Her konuda her şeyi bilen sevgili hemşerilerimiz, belki de deşarj olabilecek tek toplantı yeri olarak burayı seçiyorlar. Her konuda fikir sahibi olanların yüksek sesle tartışmaları ve çözüm üretebilecek sözleri gerçekten dinlenebilir sohbetlerdir.
Genellikle emeklilerin oluşturduğu gurupların önemli konularından en başta gelen, bizzat hükümet tarafından yürütülen ve uzun zamandan beri emeklileri bir dipsiz beklenti içerisine sokan bankaların promosyon hikayesi. Ha geldi ha oldu derken dağ fare doğurdu ve bakanın açıklaması gırgır konusu oldu. Anlatılan hikâyeler, Nasrettin hocanınkinden hayli komik ve güldürücü.

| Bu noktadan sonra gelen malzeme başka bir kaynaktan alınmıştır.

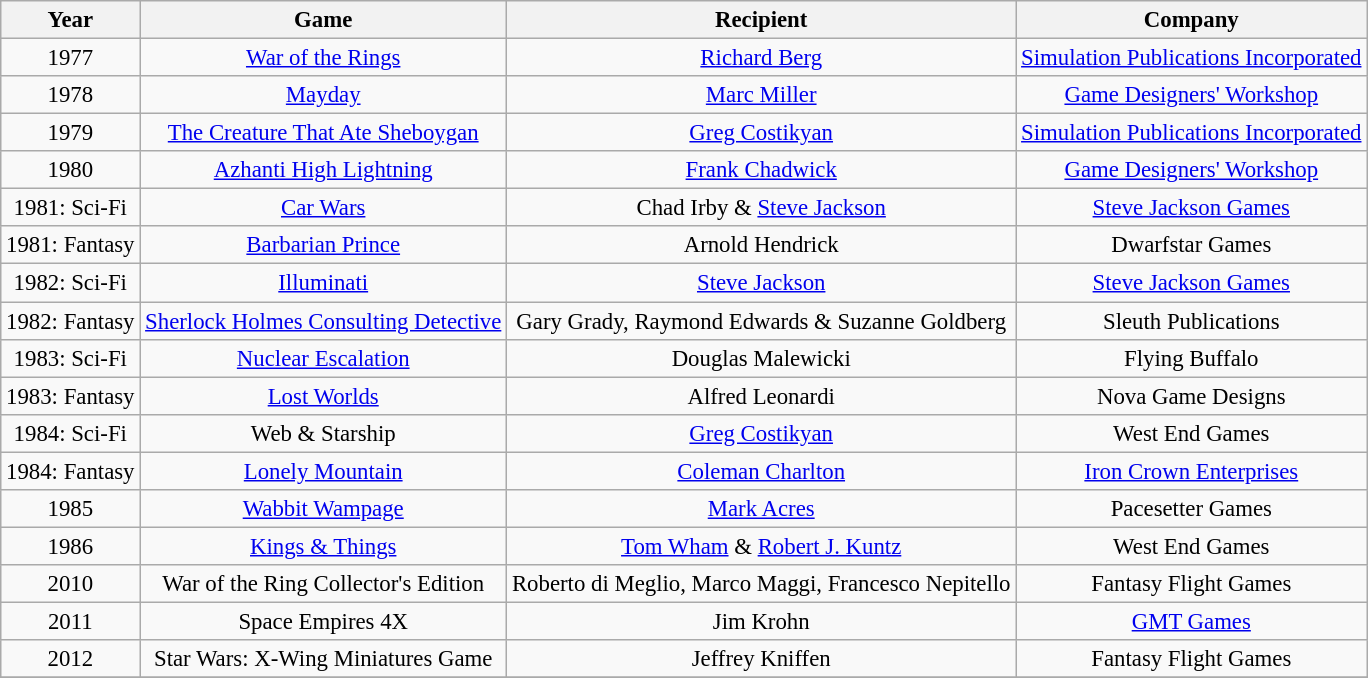
Wabbit Wampage [324, 509]
Jim Krohn [762, 621]
1979 [70, 133]
1980 [70, 170]
Mayday [324, 95]
Roberto di Meglio, Marco Maggi, Francesco Nepitello [762, 584]
1981: Fantasy [70, 245]
Coleman Charlton [762, 471]
Illuminati [324, 283]
Nova Game Designs [1192, 396]
Lonely Mountain [324, 471]
Car Wars [324, 208]
Marc Miller [762, 95]
Chad Irby & Steve Jackson [762, 208]
2011 [70, 621]
Web & Starship [324, 433]
Alfred Leonardi [762, 396]
War of the Rings [324, 58]
Iron Crown Enterprises [1192, 471]
Arnold Hendrick [762, 245]
1983: Sci-Fi [70, 358]
Barbarian Prince [324, 245]
Star Wars: X-Wing Miniatures Game [324, 659]
Recipient [762, 20]
Sherlock Holmes Consulting Detective [324, 321]
Azhanti High Lightning [324, 170]
1984: Fantasy [70, 471]
1977 [70, 58]
1982: Fantasy [70, 321]
Mark Acres [762, 509]
Richard Berg [762, 58]
Lost Worlds [324, 396]
1982: Sci-Fi [70, 283]
1985 [70, 509]
Pacesetter Games [1192, 509]
1986 [70, 546]
Nuclear Escalation [324, 358]
Tom Wham & Robert J. Kuntz [762, 546]
1983: Fantasy [70, 396]
1978 [70, 95]
Steve Jackson [762, 283]
2012 [70, 659]
Game [324, 20]
War of the Ring Collector's Edition [324, 584]
Sleuth Publications [1192, 321]
Kings & Things [324, 546]
GMT Games [1192, 621]
The Creature That Ate Sheboygan [324, 133]
Company [1192, 20]
Year [70, 20]
1984: Sci-Fi [70, 433]
Space Empires 4X [324, 621]
Jeffrey Kniffen [762, 659]
Douglas Malewicki [762, 358]
Dwarfstar Games [1192, 245]
Flying Buffalo [1192, 358]
Frank Chadwick [762, 170]
Gary Grady, Raymond Edwards & Suzanne Goldberg [762, 321]
2010 [70, 584]
1981: Sci-Fi [70, 208]
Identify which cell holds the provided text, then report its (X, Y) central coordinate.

İnsanlarda birbirilerine anlatacak başka konular olmadığı için, devlet yetkililerinin açıklamaları tam bir mizah konusu oluyor. Kırşehirli hemşerilerimiz kendi aralarında günlük sohbetler ederken elbette Türkiye’nin dış politika ve Ortadoğu olaylarına duyarsız davranmaları mümkün değil. Son zamanlarda arka arkaya gelen şehit haberleri, sohbet aralarında üzüntüyle anılmıyor değil. Fakat ülkenin varlığı ve devletin devamı için herhalde ölmekte gerekiyor. Belki önümüzdeki zamanlarda daha da fazla şehit haberleri duymaya hazırlıklı olalım. Ölmeyince var olunmuyor, öyle herkes kolay kolay vatan bağışlamıyor kendiliğinden.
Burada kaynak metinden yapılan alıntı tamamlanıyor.